[[ THE INPUT, beginning ]]

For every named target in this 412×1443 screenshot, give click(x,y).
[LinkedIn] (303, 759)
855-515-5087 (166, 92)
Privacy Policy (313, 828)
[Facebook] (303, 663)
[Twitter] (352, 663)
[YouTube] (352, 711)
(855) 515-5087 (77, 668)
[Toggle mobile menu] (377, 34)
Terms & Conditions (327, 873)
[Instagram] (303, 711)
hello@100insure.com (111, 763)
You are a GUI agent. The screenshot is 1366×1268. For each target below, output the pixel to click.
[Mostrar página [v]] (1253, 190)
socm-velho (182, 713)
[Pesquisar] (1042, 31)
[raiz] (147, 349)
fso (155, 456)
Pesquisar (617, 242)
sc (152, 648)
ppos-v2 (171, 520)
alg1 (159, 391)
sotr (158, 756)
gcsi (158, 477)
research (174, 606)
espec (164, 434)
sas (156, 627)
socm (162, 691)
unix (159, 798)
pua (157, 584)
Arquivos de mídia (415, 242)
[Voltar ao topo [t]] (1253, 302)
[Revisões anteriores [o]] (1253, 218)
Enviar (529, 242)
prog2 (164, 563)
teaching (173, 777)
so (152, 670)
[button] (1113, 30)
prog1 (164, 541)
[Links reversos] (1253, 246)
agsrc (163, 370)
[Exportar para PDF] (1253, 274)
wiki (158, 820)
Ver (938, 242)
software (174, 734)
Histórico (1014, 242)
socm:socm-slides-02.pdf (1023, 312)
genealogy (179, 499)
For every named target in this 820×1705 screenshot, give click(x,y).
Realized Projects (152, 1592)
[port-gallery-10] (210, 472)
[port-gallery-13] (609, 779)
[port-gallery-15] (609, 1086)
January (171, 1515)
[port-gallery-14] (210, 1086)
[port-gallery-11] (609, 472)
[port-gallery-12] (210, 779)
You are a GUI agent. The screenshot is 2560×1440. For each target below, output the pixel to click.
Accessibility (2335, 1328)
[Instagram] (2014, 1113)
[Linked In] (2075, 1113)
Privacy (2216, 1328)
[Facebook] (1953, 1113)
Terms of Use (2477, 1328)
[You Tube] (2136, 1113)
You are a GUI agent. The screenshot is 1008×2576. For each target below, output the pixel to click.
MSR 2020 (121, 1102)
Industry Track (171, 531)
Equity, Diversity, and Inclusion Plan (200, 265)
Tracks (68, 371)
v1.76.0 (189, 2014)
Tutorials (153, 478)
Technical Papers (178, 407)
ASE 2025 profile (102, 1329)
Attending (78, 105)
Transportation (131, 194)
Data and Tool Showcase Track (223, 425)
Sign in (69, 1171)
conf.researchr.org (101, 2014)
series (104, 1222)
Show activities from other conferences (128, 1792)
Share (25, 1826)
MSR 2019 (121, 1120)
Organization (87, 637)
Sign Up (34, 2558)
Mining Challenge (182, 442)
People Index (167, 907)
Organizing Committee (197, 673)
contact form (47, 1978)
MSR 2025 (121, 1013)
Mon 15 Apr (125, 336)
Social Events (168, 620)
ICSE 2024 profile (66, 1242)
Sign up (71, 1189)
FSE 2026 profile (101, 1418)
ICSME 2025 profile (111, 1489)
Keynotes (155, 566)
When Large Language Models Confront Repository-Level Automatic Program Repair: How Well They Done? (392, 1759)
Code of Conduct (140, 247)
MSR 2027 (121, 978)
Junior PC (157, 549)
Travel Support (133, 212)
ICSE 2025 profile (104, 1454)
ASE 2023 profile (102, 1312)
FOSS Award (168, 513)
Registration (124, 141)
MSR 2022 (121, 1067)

[[ THE INPUT, end ]]

WHAT IS NEEDED. Each line that contains "give" is to be copied from the listing above.

REPLY.
For every named target in this 412×1443 screenshot, give click(x,y).
For every named target in this 820×1705 screenshot, give click(x,y).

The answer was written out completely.